SOURCE DOCUMENT:
○ ○ ○ ○ ○ ○ ○

The persistent epidemics of hemorrhagic fever that struck Europe during the Middle Ages provided the selection pressures that have made 10 percent of Europeans resistant to HIV infection, according to a UK study.


Activists light candles to promote AIDS awareness. A resistance to the HIV/AIDS virus shown by some Europeans might be a genetic legacy of plague outbreaks which swept through the continent centuries ago, a report said. [AFP]

A mutation called delta-32 in the cellular receptor dubbed CCR5 protects against HIV infection, and is found more often in Europeans than other populations.

Scientists have previously suggested that the genetic mutation became common because it protected people against the Black Death or smallpox epidemics, while those with normal CCR5 were wiped out.

But researchers at the University of Liverpool in England said computer modeling, based on the changing demographics of Europe from 1000 to 1800 AD, showed how hemorrhagic fever forced up the frequency of this mutation from 1 in 20,000 at the time of the Black Death to values today of 1 in 10.

The researchers note in the Journal of Medical Genetics that lethal, viral hemorrhagic fevers were recorded in the Nile valley from 1500 BC and were followed by the plagues of Mesopotamia (700-450 BC), the plague of Athens (430 BC), the plague of Justinian (AD 541-700) and the plagues of the early Islamic empire (AD 627-744).

○ ○ ○ ○ ○ ○ ○

DATA SECTION:
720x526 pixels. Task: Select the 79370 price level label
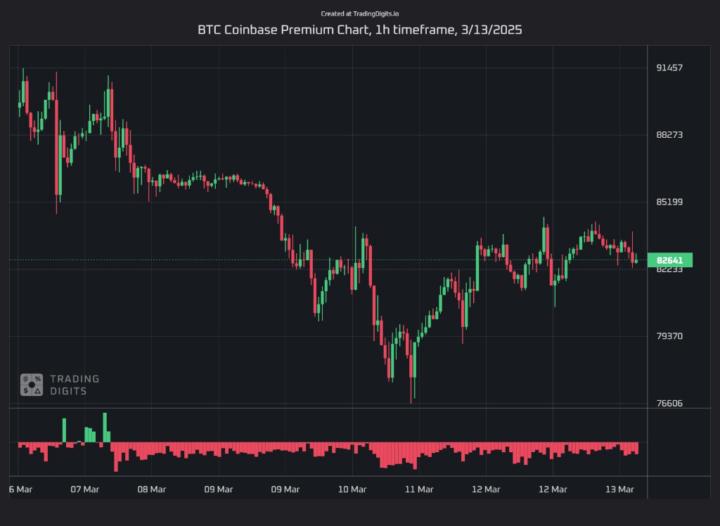point(669,336)
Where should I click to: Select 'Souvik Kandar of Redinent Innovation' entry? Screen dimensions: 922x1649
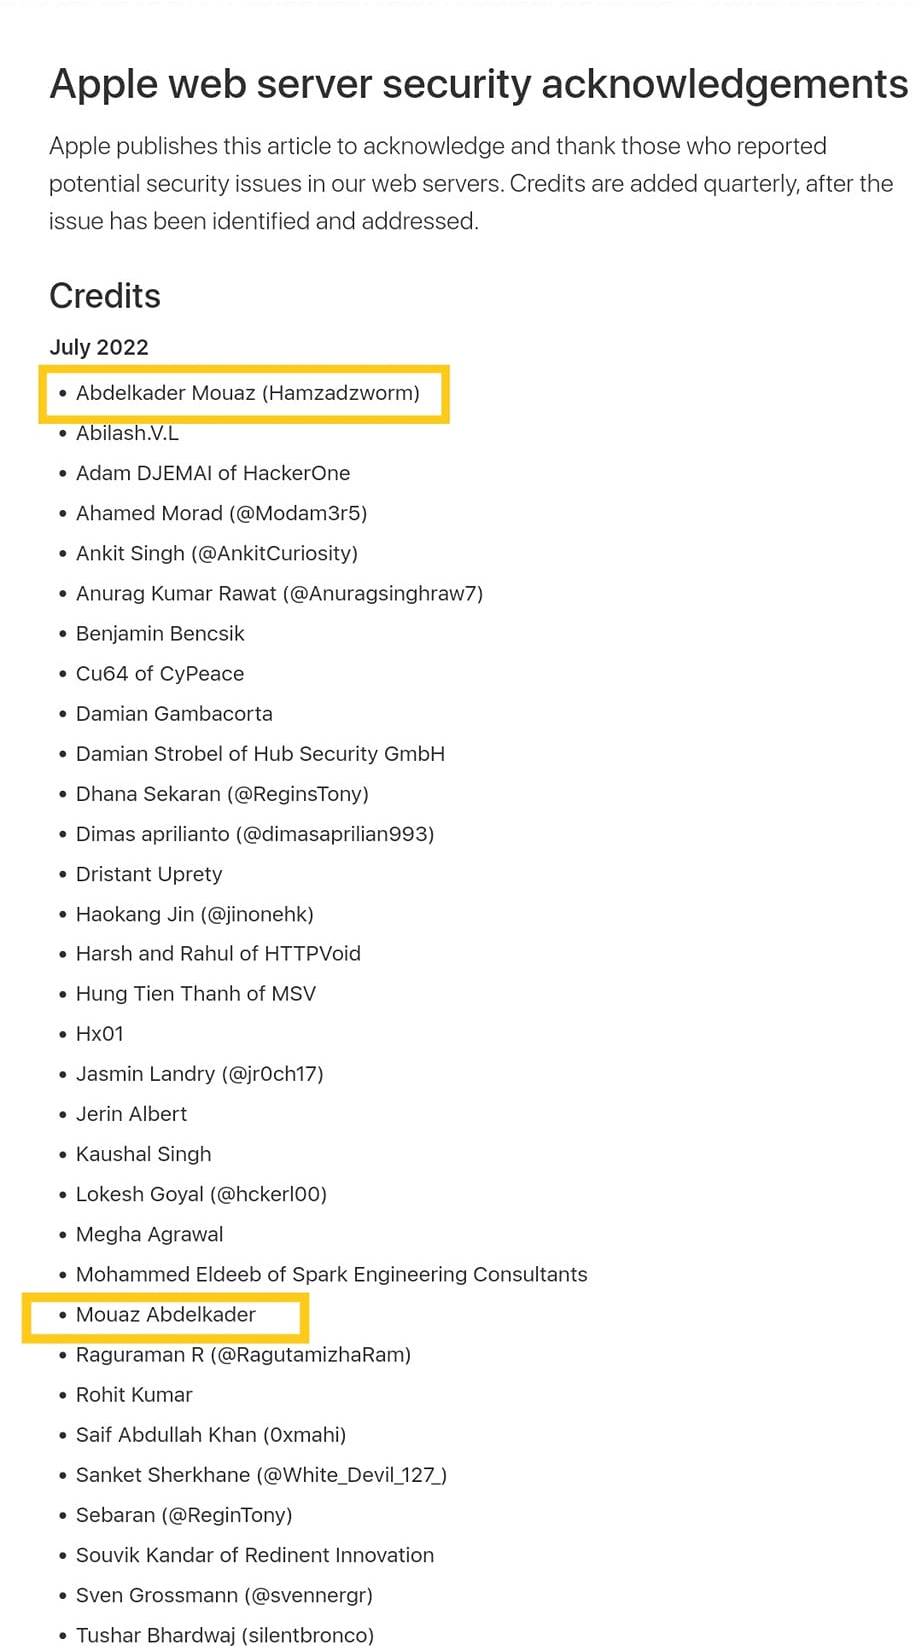click(255, 1555)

○ ○ ○ ○ ○ ○ ○

TASK INSTRUCTIONS:
a - In the HIV resistance article, please reproduce the passage from "The persistent epidemics" up to and including "than other populations.", substituting "people of European descent" for "Europeans".
b - Answer these questions from the HIV resistance article:
(i) What is the name of the mutation that protects against HIV infection, and in which cellular receptor does it occur?
(ii) At which university did the researchers behind the computer modeling work?
(iii) In which journal do the researchers note the historical records of hemorrhagic fevers?
c - Write the next part of the HIV resistance article, starting after its last sentence.

SOLVED PROBLEMS:
a -
The persistent epidemics of hemorrhagic fever that struck Europe during the Middle Ages provided the selection pressures that have made 10 percent of people of European descent resistant to HIV infection, according to a UK study.


Activists light candles to promote AIDS awareness. A resistance to the HIV/AIDS virus shown by some people of European descent might be a genetic legacy of plague outbreaks which swept through the continent centuries ago, a report said. [AFP]

A mutation called delta-32 in the cellular receptor dubbed CCR5 protects against HIV infection, and is found more often in people of European descent than other populations.

b -
(i) Delta-32, in the receptor CCR5.
(ii) The University of Liverpool.
(iii) The Journal of Medical Genetics.

c -
The European plagues from 1347 to 1665 were also a continuing series of hemorrhagic infections caused by a virus that used the CCR5 as an entry port into the immune system, the researchers explain.

Although plague passed its peak after the Great Plague of London in 1665, the researchers said it did not disappear completely.

Professor Christopher Duncan, from the University's School of Biological Sciences, added: "Hemorrhagic plague did not disappear after the Great Plague of London in 1665-66 but continued in Sweden, Copenhagen, Russia, Poland and Hungary until 1800.

"This maintenance of hemorrhagic plague provided continuing selection pressure on the mutation and explains why it (the CCR5-delta-32 mutation) occurs today at its highest frequency in Scandinavia and Russia."